## TO DO
Turn the lines starting at the one containing "Given: Click the area label 21.58" and ending at the one containing "Looking at the screenshot, the action is click(122, 423)." into a JSON list of strings, with one string per line and blank lines omitted.

## DATASET EXCERPTS
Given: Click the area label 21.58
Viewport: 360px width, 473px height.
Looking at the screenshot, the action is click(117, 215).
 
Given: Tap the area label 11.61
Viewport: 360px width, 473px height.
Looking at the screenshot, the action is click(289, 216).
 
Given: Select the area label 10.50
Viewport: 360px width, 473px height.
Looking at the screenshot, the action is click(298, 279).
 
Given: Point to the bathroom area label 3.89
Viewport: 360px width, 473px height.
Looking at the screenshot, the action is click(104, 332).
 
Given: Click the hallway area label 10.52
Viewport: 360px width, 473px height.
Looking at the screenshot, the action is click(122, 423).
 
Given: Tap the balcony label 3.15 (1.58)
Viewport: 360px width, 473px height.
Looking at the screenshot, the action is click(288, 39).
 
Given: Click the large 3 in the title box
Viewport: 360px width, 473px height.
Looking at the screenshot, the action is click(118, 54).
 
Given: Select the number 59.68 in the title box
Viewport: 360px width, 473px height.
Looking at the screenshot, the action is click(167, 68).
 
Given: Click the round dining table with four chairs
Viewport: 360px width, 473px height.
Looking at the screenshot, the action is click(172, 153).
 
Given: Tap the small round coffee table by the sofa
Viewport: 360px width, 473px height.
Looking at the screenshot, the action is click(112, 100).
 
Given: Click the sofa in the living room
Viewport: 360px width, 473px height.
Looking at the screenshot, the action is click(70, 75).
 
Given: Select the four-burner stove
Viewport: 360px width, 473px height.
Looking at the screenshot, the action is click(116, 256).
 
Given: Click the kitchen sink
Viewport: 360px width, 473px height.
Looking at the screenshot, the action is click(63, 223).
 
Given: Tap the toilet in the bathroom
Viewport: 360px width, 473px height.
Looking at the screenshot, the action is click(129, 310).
...
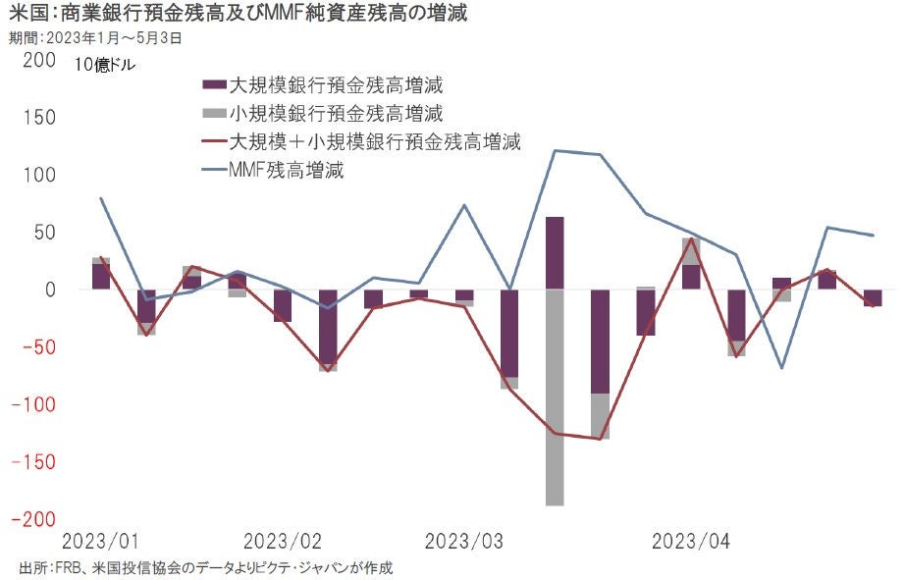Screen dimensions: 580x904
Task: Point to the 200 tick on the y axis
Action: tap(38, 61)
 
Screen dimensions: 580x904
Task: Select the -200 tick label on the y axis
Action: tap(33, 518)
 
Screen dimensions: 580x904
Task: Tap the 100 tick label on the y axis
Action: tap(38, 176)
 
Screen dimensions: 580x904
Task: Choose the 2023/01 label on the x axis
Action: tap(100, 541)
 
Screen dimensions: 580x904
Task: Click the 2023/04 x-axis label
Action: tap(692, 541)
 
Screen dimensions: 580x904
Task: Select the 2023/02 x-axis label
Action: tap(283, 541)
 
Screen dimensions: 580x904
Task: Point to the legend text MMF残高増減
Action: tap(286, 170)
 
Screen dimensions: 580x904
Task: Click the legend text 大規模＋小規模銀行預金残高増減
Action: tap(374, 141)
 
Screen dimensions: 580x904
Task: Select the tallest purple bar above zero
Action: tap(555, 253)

## EXERCISE RESPONSE
[
  "Given: Click the area label 21.58",
  "Viewport: 360px width, 473px height.",
  "Looking at the screenshot, the action is click(117, 215).",
  "Given: Tap the area label 11.61",
  "Viewport: 360px width, 473px height.",
  "Looking at the screenshot, the action is click(289, 216).",
  "Given: Select the area label 10.50",
  "Viewport: 360px width, 473px height.",
  "Looking at the screenshot, the action is click(298, 279).",
  "Given: Point to the bathroom area label 3.89",
  "Viewport: 360px width, 473px height.",
  "Looking at the screenshot, the action is click(104, 332).",
  "Given: Click the hallway area label 10.52",
  "Viewport: 360px width, 473px height.",
  "Looking at the screenshot, the action is click(122, 423)."
]